Ex-im’s lending timeout was “Blessing in Disguise” for Fast-growing ABS
When the U.S. Congress shuttered the Ex-Im Bank in 2015, an untold number of commercial satellite orders stalled out or changed hands. ABS-8 was the first to publicly fall apart. After announcing the deal with Boeing that June, ABS rescinded its order six weeks later.
The all-electric, tri-band satellite was to replace ABS-7, a now 17-year-old Lockheed Martin satellite that ABS bought from Korea Telecom in 2010. ABS is still in discussions with Boeing about building ABS-8, though ABS Chief Executive Tom Choi said he’s also consideringcompeting offers. But in the 16 months since ABS canceled its order, the Bermuda-based operator has radically changed its future satellite plans.
ABS is taking ABS-8 back to the drawing board after concluding that competitor ViaSat’s forthcoming ViaSat-3 satellites will set a new industry benchmark for high-throughput capacity. In an interview with SpaceNews, Choi said Ex-Im’s lending timeout has turned out to be a “blessing in disguise” for ABS.
It was only after the bank’s closure put the brakes on the ABS-8 deal that Carlsbad, California-based ViaSat fully revealed its intentions to cover the globe with three enormous broadband satellites each promising a blistering 1-terabit-per-second of throughput.
“The ABS-8 we designed in 2015 would have been made obsolete by ViaSat-3,” Choi said, praising ViaSat Chief Executive Mark Dankberg for going all-in on the high capacity front.
“He has set the bar very high, and unfortunately for all the other satellite operators who have launched or are currently building lower-capacity high-throughput satellites, their satellites are not going to be cost-competitive versus ViaSat-3,” Choi said. “This means ABS-8 and all of our future satellites designed for data services will have to meet the cost-per-gigabit bar set by ViaSat-3.”
ViaSat contracted with Boeing in February for two ViaSat-3 satellites built around high-throughput Ka-band payloads ViaSat is building in-house. The first two satellites will cover the Americas, Europe, the Middle East and Africa; a third satellite, for Asia, hasn’t been ordered.
ViaSat’s announcement shook up a lot of operators, but none have been as candid as ABS about how they intend to adapt their businesses. Choi said ABS has good ideas on how to obtain bandwidth economics that will be competitive with ViaSat-3, and “not in the obvious ways people are thinking about.”
One of the selling features ABS has in mind for ABS-8 and its successors is the introduction of what it calls ultra-high throughput, or UTS, capacity. Choi expects UTS satellites, combined with a “rainproof VSAT” ABS has patented, will raise the bar even higher than ViaSat-3.
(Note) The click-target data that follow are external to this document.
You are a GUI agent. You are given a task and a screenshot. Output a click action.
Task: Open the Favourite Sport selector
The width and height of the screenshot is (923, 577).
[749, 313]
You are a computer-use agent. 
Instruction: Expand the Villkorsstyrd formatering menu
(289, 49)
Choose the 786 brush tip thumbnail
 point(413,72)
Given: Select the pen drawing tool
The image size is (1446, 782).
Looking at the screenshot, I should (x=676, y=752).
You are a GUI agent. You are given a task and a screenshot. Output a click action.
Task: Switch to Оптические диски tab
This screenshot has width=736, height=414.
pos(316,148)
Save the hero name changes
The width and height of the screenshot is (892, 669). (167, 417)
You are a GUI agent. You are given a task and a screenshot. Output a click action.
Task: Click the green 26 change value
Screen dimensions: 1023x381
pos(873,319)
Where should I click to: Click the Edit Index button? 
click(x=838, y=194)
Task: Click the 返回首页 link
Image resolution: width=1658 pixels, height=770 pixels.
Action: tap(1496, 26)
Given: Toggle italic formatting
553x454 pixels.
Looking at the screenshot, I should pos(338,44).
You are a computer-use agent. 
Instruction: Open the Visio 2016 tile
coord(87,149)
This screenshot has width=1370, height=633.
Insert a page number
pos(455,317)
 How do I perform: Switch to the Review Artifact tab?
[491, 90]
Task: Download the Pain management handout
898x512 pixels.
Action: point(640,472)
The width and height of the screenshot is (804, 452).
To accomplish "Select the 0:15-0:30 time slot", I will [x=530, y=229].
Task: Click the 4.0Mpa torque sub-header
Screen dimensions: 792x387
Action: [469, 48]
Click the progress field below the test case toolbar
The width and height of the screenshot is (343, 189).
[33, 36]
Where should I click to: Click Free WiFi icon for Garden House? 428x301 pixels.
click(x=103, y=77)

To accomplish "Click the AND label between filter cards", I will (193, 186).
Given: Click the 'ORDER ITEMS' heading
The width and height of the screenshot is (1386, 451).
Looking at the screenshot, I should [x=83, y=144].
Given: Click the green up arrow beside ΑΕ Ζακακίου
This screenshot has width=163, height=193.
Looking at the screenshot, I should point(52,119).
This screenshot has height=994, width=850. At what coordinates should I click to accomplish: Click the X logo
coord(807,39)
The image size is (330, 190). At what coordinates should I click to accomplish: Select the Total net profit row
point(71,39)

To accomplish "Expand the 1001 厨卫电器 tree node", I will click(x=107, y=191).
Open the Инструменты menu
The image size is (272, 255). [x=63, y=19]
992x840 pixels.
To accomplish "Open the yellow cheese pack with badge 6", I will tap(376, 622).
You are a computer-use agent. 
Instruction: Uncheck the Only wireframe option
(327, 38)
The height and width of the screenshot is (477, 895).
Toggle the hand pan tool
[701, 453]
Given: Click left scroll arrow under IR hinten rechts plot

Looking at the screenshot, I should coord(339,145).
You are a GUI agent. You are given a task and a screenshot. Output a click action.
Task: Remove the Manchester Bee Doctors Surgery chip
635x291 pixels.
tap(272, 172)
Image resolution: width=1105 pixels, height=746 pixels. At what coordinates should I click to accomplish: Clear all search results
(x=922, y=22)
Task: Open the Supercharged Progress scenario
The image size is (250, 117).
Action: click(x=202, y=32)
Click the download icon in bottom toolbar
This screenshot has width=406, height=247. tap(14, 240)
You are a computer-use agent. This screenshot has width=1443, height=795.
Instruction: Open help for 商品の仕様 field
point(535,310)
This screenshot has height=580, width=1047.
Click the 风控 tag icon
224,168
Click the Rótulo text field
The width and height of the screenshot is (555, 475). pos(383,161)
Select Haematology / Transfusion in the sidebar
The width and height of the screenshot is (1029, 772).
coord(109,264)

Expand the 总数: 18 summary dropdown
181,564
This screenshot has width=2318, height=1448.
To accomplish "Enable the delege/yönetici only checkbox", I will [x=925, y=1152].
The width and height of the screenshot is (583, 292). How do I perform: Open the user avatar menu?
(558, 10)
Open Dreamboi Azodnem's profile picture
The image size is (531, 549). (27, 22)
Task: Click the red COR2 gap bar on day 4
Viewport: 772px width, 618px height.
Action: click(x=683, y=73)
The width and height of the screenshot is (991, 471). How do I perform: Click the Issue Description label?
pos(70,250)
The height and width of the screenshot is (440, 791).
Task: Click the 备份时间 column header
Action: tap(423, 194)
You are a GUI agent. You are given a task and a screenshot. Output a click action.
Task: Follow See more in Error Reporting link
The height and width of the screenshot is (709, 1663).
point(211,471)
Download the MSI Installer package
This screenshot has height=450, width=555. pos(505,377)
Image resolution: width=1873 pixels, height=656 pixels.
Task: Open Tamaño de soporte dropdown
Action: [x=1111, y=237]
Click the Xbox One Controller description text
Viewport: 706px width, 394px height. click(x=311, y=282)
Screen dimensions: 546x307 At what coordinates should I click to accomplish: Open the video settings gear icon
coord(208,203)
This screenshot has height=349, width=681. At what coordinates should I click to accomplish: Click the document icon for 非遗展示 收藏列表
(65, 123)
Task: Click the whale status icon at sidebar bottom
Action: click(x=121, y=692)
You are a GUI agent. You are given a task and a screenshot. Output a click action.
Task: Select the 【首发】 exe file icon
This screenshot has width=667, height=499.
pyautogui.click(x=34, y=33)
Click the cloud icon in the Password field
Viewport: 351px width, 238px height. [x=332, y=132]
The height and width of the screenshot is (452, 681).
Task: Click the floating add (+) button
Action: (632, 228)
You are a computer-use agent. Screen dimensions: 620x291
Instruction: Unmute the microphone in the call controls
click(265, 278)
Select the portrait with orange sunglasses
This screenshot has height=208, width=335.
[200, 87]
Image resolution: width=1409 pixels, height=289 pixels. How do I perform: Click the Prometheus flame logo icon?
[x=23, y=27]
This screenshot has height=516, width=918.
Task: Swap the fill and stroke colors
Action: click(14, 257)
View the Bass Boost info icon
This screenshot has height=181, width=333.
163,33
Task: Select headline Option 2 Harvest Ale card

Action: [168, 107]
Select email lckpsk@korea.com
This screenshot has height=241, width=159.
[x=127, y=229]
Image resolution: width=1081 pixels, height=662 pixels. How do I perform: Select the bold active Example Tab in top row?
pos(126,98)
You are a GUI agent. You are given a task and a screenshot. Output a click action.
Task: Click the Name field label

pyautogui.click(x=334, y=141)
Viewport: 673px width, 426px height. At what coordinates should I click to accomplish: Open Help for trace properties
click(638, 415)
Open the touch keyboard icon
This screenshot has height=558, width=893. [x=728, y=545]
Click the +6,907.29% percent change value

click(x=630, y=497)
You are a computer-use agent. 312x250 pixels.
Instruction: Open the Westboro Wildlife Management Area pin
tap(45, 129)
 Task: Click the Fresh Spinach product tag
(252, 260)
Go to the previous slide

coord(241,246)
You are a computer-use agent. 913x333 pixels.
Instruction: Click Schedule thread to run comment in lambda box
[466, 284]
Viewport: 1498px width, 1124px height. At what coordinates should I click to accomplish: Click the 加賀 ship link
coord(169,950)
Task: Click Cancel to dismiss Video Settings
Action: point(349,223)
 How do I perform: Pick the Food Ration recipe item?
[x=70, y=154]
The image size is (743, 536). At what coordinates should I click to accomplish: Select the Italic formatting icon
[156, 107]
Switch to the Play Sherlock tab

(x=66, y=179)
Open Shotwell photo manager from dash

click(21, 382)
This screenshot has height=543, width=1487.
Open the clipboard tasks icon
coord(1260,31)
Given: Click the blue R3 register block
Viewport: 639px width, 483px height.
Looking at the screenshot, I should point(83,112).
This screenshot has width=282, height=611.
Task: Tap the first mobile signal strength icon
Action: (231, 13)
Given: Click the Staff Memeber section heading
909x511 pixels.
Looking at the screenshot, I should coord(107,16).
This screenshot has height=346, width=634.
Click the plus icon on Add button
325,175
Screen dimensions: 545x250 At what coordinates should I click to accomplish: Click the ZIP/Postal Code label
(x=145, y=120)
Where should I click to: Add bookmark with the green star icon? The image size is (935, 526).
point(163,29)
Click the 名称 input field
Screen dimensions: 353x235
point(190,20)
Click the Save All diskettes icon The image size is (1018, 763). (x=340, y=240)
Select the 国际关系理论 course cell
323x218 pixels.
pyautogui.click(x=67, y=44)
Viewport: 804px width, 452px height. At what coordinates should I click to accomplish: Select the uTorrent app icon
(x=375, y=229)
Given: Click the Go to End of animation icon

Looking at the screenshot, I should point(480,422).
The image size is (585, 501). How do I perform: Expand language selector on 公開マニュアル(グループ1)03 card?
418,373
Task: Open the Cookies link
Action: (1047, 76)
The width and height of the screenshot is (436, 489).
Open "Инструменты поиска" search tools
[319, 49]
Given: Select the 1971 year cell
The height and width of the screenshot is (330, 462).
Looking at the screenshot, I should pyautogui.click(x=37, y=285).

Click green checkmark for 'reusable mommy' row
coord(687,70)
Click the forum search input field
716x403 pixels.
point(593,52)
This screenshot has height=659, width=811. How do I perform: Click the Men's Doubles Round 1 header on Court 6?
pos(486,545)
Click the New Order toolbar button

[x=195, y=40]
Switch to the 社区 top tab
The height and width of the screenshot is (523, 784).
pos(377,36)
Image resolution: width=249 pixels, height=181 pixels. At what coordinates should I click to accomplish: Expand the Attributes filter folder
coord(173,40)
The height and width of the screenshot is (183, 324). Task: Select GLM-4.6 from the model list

“Our future UTS systems will be comparable in price/Mbps [to] ViaSat-3 but it will be rainproof because we can deliver 99.9 percent availability. In this way it will be far superior to ViaSat-3 or any other Ka – or Ku-band-only HTS system,” he said.
Choi described UTS as a combination of extremely low per-gigabit costs and high levels of availability for end users. When it comes to data services (broadcast TV was 45 percent of ABS’s business in 2016), ABS has its eyes chiefly on consumer broadband and telco customers, markets Choi said dwarf aeronautical and maritime. Excluding aero mobility due to the lack of a need for C/Ku-band load balancing, he said satellite operators bringing HTS capacity to bear should be worried about more than just ViaSat-3.
“Once our UTS satellites launch, we will be ourselves ‘obsoleting’ other HTS satellites because only our terminals will be delivering the low cost per gigabit while giving extremely high availability,” he said.
Choi said ABS is still trying to close a deal for ABS-8 and has been exploring ways to proceed with or without Ex-Im — which despite reopening last December still can’t approve loans in excess of $10 million without further action from Congress.
“We will continue to explore our satellite ideas and design concepts with U.S.-based vendors and a select few outside the U.S. for our future satellite orders,” Choi said. “Although we hope for Ex-Im Bank of the U.S. to regain [a] full board to approve future projects, for some of the options for ABS-8, we would not need to rely on Ex-Im financing.”